-- ABOUT THIS EXERCISE --
Please write out the listing exactly, with nothing altered.

-- PROVIDED DATA --
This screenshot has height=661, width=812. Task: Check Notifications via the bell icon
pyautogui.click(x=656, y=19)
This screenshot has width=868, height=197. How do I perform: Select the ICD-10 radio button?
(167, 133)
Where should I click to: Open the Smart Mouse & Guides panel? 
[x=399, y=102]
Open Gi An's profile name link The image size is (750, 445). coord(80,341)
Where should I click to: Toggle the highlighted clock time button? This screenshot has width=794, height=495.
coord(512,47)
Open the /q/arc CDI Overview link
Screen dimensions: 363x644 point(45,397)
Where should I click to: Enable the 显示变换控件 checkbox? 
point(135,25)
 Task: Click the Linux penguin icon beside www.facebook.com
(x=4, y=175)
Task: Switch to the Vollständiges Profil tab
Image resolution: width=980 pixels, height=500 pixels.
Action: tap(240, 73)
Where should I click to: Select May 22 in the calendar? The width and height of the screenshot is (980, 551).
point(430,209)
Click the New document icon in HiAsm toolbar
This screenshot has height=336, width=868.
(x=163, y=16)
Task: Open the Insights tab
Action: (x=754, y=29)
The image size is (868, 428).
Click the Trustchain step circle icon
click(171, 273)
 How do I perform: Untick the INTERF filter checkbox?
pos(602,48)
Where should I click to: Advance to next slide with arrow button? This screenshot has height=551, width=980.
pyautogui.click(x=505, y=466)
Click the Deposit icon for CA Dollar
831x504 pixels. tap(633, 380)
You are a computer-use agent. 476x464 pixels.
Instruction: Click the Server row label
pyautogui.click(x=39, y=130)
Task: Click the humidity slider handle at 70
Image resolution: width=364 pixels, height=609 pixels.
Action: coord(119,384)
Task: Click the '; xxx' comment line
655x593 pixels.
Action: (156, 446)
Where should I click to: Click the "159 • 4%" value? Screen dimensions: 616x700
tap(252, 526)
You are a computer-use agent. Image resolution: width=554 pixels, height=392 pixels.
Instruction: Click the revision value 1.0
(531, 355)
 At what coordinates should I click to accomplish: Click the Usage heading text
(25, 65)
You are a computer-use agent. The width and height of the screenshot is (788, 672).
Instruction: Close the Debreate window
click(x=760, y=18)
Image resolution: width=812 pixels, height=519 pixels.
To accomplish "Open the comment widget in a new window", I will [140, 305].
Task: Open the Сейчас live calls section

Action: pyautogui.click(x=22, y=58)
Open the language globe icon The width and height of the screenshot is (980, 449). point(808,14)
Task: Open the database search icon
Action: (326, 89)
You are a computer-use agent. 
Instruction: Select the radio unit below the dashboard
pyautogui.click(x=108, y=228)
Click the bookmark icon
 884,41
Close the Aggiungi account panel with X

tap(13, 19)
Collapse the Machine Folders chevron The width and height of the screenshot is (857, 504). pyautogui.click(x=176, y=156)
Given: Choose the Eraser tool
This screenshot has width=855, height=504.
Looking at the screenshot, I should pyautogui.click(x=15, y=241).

-- FINISHED TASK --
This screenshot has height=661, width=812. Task: Check Notifications via the bell icon
pyautogui.click(x=656, y=19)
This screenshot has width=868, height=197. How do I perform: Select the ICD-10 radio button?
(167, 133)
Where should I click to: Open the Smart Mouse & Guides panel? 
[x=399, y=102]
Open Gi An's profile name link The image size is (750, 445). coord(80,341)
Where should I click to: Toggle the highlighted clock time button? This screenshot has width=794, height=495.
coord(512,47)
Open the /q/arc CDI Overview link
Screen dimensions: 363x644 point(45,397)
Where should I click to: Enable the 显示变换控件 checkbox? 
point(135,25)
 Task: Click the Linux penguin icon beside www.facebook.com
(x=4, y=175)
Task: Switch to the Vollständiges Profil tab
Image resolution: width=980 pixels, height=500 pixels.
Action: tap(240, 73)
Where should I click to: Select May 22 in the calendar? The width and height of the screenshot is (980, 551).
point(430,209)
Click the New document icon in HiAsm toolbar
This screenshot has height=336, width=868.
(x=163, y=16)
Task: Open the Insights tab
Action: (x=754, y=29)
The image size is (868, 428).
Click the Trustchain step circle icon
click(171, 273)
 How do I perform: Untick the INTERF filter checkbox?
pos(602,48)
Where should I click to: Advance to next slide with arrow button? This screenshot has height=551, width=980.
pyautogui.click(x=505, y=466)
Click the Deposit icon for CA Dollar
831x504 pixels. tap(633, 380)
You are a computer-use agent. 476x464 pixels.
Instruction: Click the Server row label
pyautogui.click(x=39, y=130)
Task: Click the humidity slider handle at 70
Image resolution: width=364 pixels, height=609 pixels.
Action: coord(119,384)
Task: Click the '; xxx' comment line
655x593 pixels.
Action: (156, 446)
Where should I click to: Click the "159 • 4%" value? Screen dimensions: 616x700
tap(252, 526)
You are a computer-use agent. Image resolution: width=554 pixels, height=392 pixels.
Instruction: Click the revision value 1.0
(531, 355)
 At what coordinates should I click to accomplish: Click the Usage heading text
(25, 65)
You are a computer-use agent. The width and height of the screenshot is (788, 672).
Instruction: Close the Debreate window
click(x=760, y=18)
Image resolution: width=812 pixels, height=519 pixels.
To accomplish "Open the comment widget in a new window", I will [140, 305].
Task: Open the Сейчас live calls section

Action: pyautogui.click(x=22, y=58)
Open the language globe icon The width and height of the screenshot is (980, 449). point(808,14)
Task: Open the database search icon
Action: (326, 89)
You are a computer-use agent. 
Instruction: Select the radio unit below the dashboard
pyautogui.click(x=108, y=228)
Click the bookmark icon
 884,41
Close the Aggiungi account panel with X

tap(13, 19)
Collapse the Machine Folders chevron The width and height of the screenshot is (857, 504). pyautogui.click(x=176, y=156)
Given: Choose the Eraser tool
This screenshot has width=855, height=504.
Looking at the screenshot, I should pyautogui.click(x=15, y=241).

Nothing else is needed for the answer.